Work to complete: Your answer must be the records below, printed exactly.

·····

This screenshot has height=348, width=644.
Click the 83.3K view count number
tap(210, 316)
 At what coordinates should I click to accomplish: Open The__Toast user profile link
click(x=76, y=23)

·····

Solution for this exercise:
This screenshot has height=348, width=644.
Click the 83.3K view count number
tap(210, 316)
 At what coordinates should I click to accomplish: Open The__Toast user profile link
click(x=76, y=23)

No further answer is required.